Il recente trionfo di un giovane corridore di Verbania ai Mondiali di ciclismo di Imola (nella cronometro individuale) ha riportato alla ribalta un cognome che, nella storia del pedale, è di quelli che valgono un monumento: Ganna Filippo. Il ragazzo in questione non è però parente di quel Luigi di cui parliamo in queste righe, un’autentica leggenda per ogni appassionato. Il motivo principale è semplice: quando si legge l’albo d’oro del Giro d’Italia, il primo nome che si incontra è proprio quello, Luigi Ganna. Era il 1909 e la corsa rosa, che rosa non era ancora, visto che la maglia di leader entrò in vigore nel 1931, si disputava per la prima volta suddivisa in 8 frazioni, con partenza e arrivo a Milano. E proprio lì, nella celebre cornice dell’Arena Civica, “Luisìn” (o “Luisòn”) pronunciò la frase più famosa della sua carriera. Alla domanda rivoltagli da un giornalista, su come si sentisse subito dopo aver vinto il Giro, il Ganna rispose in dialetto con la massima sincerità possibile: “Me brüsa ‘l cü”. Il nostro non era nuovo a quei panorami meneghini: il suo primo mestiere era, infatti, quello di muratore e Milano era il luogo in cui Ganna lavorava. Ogni mattina il futuro campione partiva in bici dalla sua Induno Olona, il luogo dove viveva e dove era nato il 1° dicembre del 1883 e raggiungeva la grande città, pedalata dopo pedalata. E lo stesso accadeva al ritorno.

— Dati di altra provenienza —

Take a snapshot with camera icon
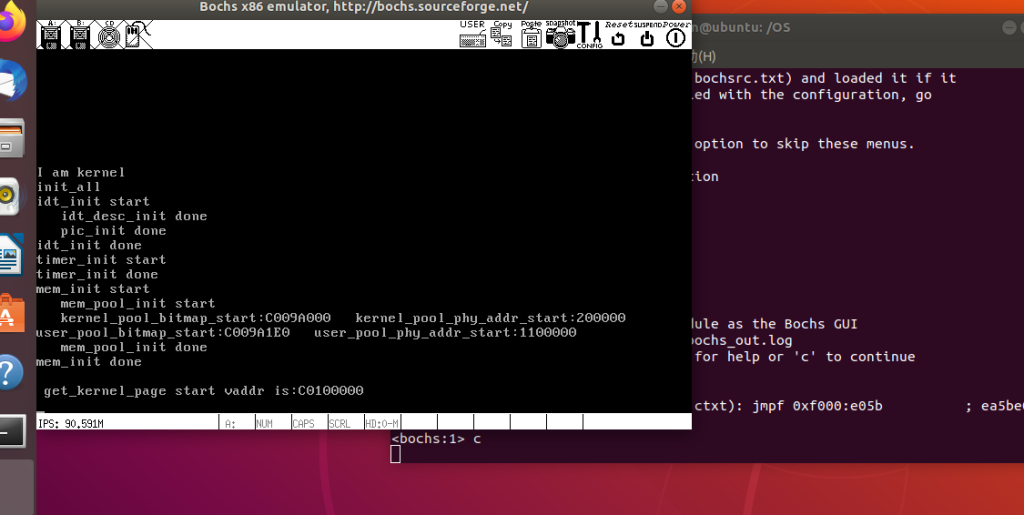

Al momento di vincere il Giro d’Italia, però, Ganna aveva già smesso di armeggiare con mattoni e cazzuole: il suo nome iniziò a circolare sugli ordini d’arrivo delle gare ciclistiche fin dal 1904 e nel fatidico 1909 era senza dubbio uno degli uomini più attesi. Quello fu anche l’anno dell’altro suo grande trionfo, la vittoria nella “Milano-Sanremo” conquistata alla media (record) dei 30 all’ora, staccando di 3 minuti il francese Georget e di oltre un quarto d’ora il tortonese Cuniolo. Ancor più lontani il belga Van Houwaert e il mitologico “Diavolo Rosso”, Giovanni Gerbi. “I giganti della strada dominati da Ganna”, strillava in prima pagina la Gazzetta dello Sport del 5 aprile 1909, quasi un presagio di ciò che avvenne poi a fine maggio. Al Giro, Ganna era segnalato come tesserato dell’Unione Sportiva Varesina, ma largo spazio veniva dato anche alla sua attrezzatura: “macchina Atala” e “pneumatici Dunlop” è la scritta che campeggia sulla Gazzetta accanto al nome del vincitore e a un dato numerico clamoroso: “500mila persone salutano l’ingresso dei trionfatori a Milano”. Già, la sua Atala: la bicicletta utilizzata da Ganna pesava circa 15 chili, aveva un solo rapporto che, dicono le cronache, sviluppava poco più di 5 metri a pedalata e aveva il pignone fisso che costringeva a pedalare anche in discesa. Chissà se questi particolari, che rendevano ancor più eroico un ciclismo già sufficientemente duro (tra strade sterrate e tappe di lunghezza mostruosa), influirono nella scelta di Ganna di diventare costruttore di biciclette, vincenti e ben più moderne, nella seconda parte della sua vita. In quell’edizione del Giro, il possente corridore varesino primeggiò in 3 tappe su 8, quelle con arrivo a Roma (quarta), Firenze (quinta) e Torino (settima). Alla fine, vinse con 25 punti (la classifica per tempi sarebbe entrata in vigore solo nel 1914), 2 in più del milanese Carlo Galetti che ebbe modo di rifarsi negli anni seguenti.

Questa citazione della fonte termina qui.